Margot Robbie reinventa o drama de Tonya Harding
Eu, Tonya evoca o célebre escândalo associado à patinadora norte-americana
Na história da patinagem no gelo e, mais do que isso, nos anais do desporto, Tonya Harding ficou como protagonista de um escândalo perturbante. Em 1994, quando a sua rival Nancy Kerrigan foi atacada por um homem com ligações ao ex-marido de Tonya (de modo a impedir a sua participação nos Jogos Olímpicos de Inverno daquele ano), de imediato o seu nome surgiu associado à agressão, desencadeando um dramático processo de investigação e julgamento. O filme Eu, Tonya (estreia-se hoje) evoca tudo isso num registo singularmente intimista.
O intimismo nasce da elaborada teia de contrastes proposta pelo filme escrito por Steven Rogers e realizado por Craig Gillespie. Tudo se passa como se se tratasse de uma reportagem. Os atores, sem deixarem de assumir as suas personagens, vão pontuando a ação através de sucessivos depoimentos prestados diretamente para a câmara, num sugestivo esquema de “falso documentário”.

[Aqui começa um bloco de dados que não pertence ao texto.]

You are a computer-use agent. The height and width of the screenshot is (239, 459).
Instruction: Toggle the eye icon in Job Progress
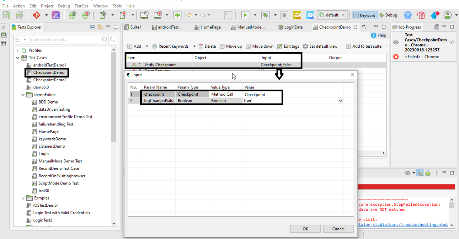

Em todo o caso, mesmo evitando revelar as respetivas nuances, vale a pena dizer que Eu, Tonya não é um objeto de explicações deterministas. Há mesmo duas componentes essenciais na definição da personagem da patinadora. Uma é de natureza familiar: desde a infância, Tonya vive como uma “invenção” terna e cruel da própria mãe, empenhada em transformá-la numa vedeta da patinagem e, sobretudo, numa vencedora. A outra é subtilmente social: em Nancy, Tonya vê mais do que uma adversária desportiva; ela é, afinal, o símbolo de uma sofisticação ligada a um estatuto “superior” (ou como tal celebrado pelos media) de que Tonya parece estar excluída.
A energia de Eu, Tonya é indissociável do trabalho dos atores e, em particular, de duas atrizes: Margot Robbie, como Tonya, e Allison Janney, no papel da mãe, ambas com nomeações para os Óscares, na categoria principal e como secundária, respetivamente (o filme está ainda nomeado na categoria de montagem). Janney sempre foi uma talentosa secundária e, de acordo com todas as previsões, terá a sua estatueta dourada na cerimónia de 4 de março. E Robbie, não sendo favorita, tem aqui um dos mais atípicos, e também mais brilhantes, desempenhos deste ano cinematográfico. Através de um incrível trabalho de transfiguração, consegue a proeza de nos revelar Tonya como um ser humano instalado numa esplendorosa contradição: por um lado, vemo-la como expressão de uma vulgaridade alheia a qualquer elegância ou espetacularidade; por outro lado, a sua entrega obsessiva às exigências da patinagem transfiguram-na em símbolo bizarro, mas genuíno, do mais utópico Sonho Americano.